The al-Naba editorial itself was translated from Arabic into various languages, including English by the Halummu group, Tajiki by ISKP’s al-Azaim Tajiki, and Pashto by al-Azaim. [3] Pro-IS propaganda group, al-Battar, further released an audio reading of the article accompanied by a promotional banner featuring an elderly Uyghur former member of IS in Syria and Iraq. Hadm Alaswar also released a four-image series recounting the editorial with photos of IS’s flag and the attackers in the background. Alaswar also released a similar image as well as a photo of the attackers with a quote about the importance of martyrdom by late Caliph Abu Bakr al-Baghdadi, the latter of which is also translated from Arabic into Bengali by At-Tamkeen Media. Another IS-aligned outlet posted an image showing Chinese leader Xi Jinping in flames with a caption saying “we do not forget the blood of a Muslim even if it is in China” (Twitter/@AfghanAnalyst2, December 14).

The messaging from IS supporters, however, persisted even days after the attack, with IS-aligned Aladiyat releasing an image with a quote from the al-Naba article and another group, at-Taqwa, posting an image showing the burning hotel and praising the act of “revenge”.  Another sympathetic group circulated an image calling the attack a “nightmare for the atheistic Chinese” claiming there were “30 killed or injured” (Twitter/@ToreRHamming, December 13). Meanwhile, Vanguards of the Ansar (Supporters), which supports IS, published an image showing Chinese leader Xi Jinping and Foreign Minister Wang Yi alongside the Taliban’s Abdul Ghani Baradar and Zabihullah Mujahed, and promised to strike Communists, apostates, and Crusaders. [4]

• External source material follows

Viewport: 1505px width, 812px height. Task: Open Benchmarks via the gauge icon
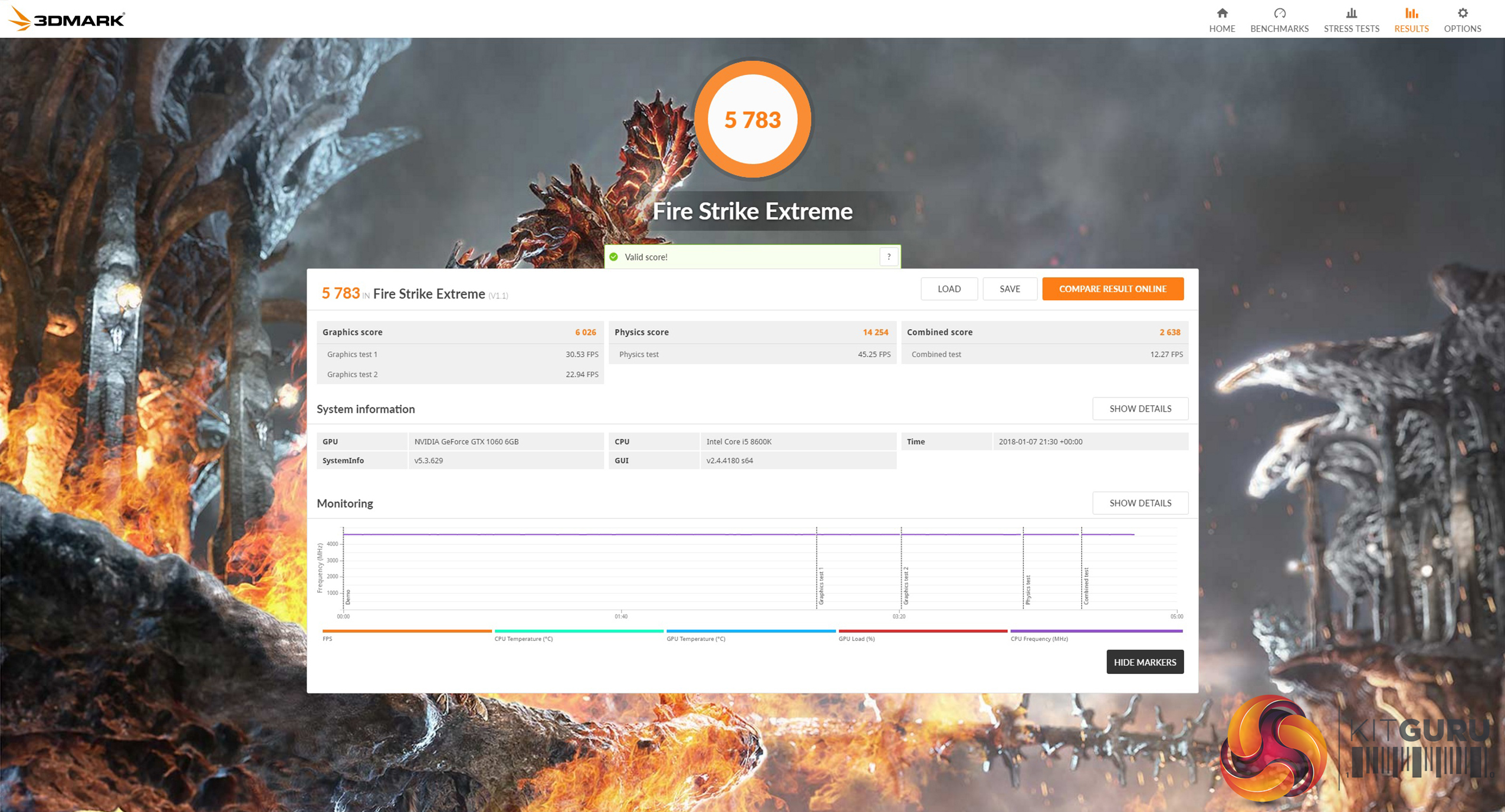point(1279,13)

IS has long been critical of China, but ISKP has emerged as by far the most anti-Chinese IS province and, consequently, it ended up being the group that acted on its threats (Militant Wire, September 27, 2021). This hotel attack subsequently galvanized IS supporters and drew greater attention to China and its Xinjiang policies. This will likely lead the broader organization—including IS’s other provinces and the global movement of IS supporters at large—to place a greater focus on China in the future. As for ISKP, it will likely continue to spearhead IS’s anti-China propaganda efforts while also plotting and conducting further attacks targeting Chinese nationals and interests. This may be the case not only in Afghanistan, but also in Pakistan where ISKP kidnapped and executed two Chinese instructors in 2017 (Hindustan Times, October 30, 2017).


[1] ISKP posted the Pashto and Persian statements through al-Azaim to Telegram on December 13.

[2] ISKP’s al-Azaim Tajiki circulated the translation in its Telegram channels on December 14.

[3] Halummu’s English translation of the editorial was published in its Telegram channel on December 20.

[4] This was posted on an Element Messenger channel on December 15.